Hoy las empresas tienen que conectar desde la autenticidad y desde un propósito compartido. Es como un matrimonio, el otro te conoce hasta en tus peores momentos. Ante ese otro, eres vulnerable. Entonces, si quieres que el matrimonio funcione, te abres, te muestras y buscas puntos en común, espacios en los que ambos puedan sentirse satisfechos. Eso es conectar desde un propósito compartido, que es la intersección entre tus intereses genuinos y los del otro.

En tu teoría del mundo orbital, hay cuatro fuerzas que lo rigen: velocidad, colaboración, transparencia y conciencia social. ¿En cuál de estos aspectos consideras que están las empresas más en sintonía y en cuál queda más camino por recorrer?

Todas las empresas tienen hoy conciencia del cambio, porque este les mueve la alfombra. Lo que pasa es que no muchos saben qué hacer. En los mejores casos hay un proceso de transformación, que a veces es cosmético y gradual, y a veces es más profundo. Al final, las cuatro fuerzas impactan en el mundo de hoy, pero depende de cada empresa la velocidad a la que pueden cambiar sin perder el equilibrio. Hoy, en términos de empresa, vivir el presente provoca que te quedes relegado 10 años.

Comentas también el hecho de que la colaboración ya no es una opción, sino cuestión de supervivencia. ¿Qué prima en el mundo actual: el pragmatismo o los valores? ¿Nos encaminamos realmente a una sociedad mejor o simplemente el cambio de paradigma nos está obligando a ello?

Este planteamiento me lleva a un lugar muy interesante, que es que vivimos en un mundo en el que tenemos que colaborar. Venimos de un mundo de diferenciación y vamos a un mundo colaborativo, en el que colaborar es rentable. Y bueno, como en cualquier grupo, están los que se portan bien por motivación interna y los que lo hacen por motivación externa (es decir, porque, si no, los demás los castigan, los marginan o los miran mal). Lo que ha pasado en el mundo es que las condiciones ahora están dadas para que los que colaboran sean recompensados. No es una elección entre pragmatismo o valores. Para algunos colaborar será cuestión de valores y para otros será pragmatismo, pero lo importante (y lo bueno) es que todos los incentivos están orientados a la colaboración.

Para concluir, ¿cuáles crees que son los mayores riesgos a los que nos enfrentamos, ya sea como sociedad o a nivel empresarial?

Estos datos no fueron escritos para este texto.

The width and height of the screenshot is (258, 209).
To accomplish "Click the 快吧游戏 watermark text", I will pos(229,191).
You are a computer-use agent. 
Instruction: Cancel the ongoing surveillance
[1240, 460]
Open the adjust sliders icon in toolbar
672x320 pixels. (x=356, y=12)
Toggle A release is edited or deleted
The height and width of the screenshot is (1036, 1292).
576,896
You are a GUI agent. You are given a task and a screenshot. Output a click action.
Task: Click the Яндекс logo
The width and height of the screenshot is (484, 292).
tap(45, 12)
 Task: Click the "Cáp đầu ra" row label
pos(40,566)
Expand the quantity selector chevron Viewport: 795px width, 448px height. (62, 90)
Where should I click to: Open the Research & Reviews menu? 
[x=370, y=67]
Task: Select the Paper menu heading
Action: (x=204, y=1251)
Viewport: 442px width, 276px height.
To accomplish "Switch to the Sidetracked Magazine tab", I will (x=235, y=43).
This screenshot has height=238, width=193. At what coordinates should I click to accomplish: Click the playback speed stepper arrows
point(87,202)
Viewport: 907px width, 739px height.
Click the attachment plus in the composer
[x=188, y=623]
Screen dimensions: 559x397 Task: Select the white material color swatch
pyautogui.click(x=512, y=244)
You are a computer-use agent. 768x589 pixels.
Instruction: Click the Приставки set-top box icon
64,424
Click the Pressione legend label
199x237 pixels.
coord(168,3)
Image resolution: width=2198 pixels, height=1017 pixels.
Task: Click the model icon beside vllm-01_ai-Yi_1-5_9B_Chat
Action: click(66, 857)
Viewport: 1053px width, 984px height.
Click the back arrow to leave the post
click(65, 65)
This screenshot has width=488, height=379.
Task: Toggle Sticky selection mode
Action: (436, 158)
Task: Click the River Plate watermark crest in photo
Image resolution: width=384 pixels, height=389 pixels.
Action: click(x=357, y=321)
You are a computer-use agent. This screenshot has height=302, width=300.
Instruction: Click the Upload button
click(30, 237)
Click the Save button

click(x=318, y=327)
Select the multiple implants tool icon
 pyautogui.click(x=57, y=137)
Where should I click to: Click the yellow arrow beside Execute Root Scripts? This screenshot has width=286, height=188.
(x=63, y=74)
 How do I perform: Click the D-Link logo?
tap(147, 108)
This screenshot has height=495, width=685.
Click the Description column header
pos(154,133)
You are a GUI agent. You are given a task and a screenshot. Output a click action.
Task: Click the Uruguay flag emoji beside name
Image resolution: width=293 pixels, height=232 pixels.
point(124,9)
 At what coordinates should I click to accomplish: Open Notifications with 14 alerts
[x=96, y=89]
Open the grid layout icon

Perdernos una oportunidad que no se ha dado en muchísimas generaciones. Hoy tenemos acceso a herramientas tecnológicas sencillas e intuitivas que nos pueden permitir dar un salto cuántico como seres humanos. No sólo en los negocios, sino también en nuestras vidas. ¿Podremos vencer a la muerte? ¿Solucionar el hambre en el mundo? ¿Salvar el planeta? Hoy tenemos la tecnología para intentar todo esto. ¿Nos vamos a quedar agarrados al pasado por miedo a cambiar o vamos a pegar el salto?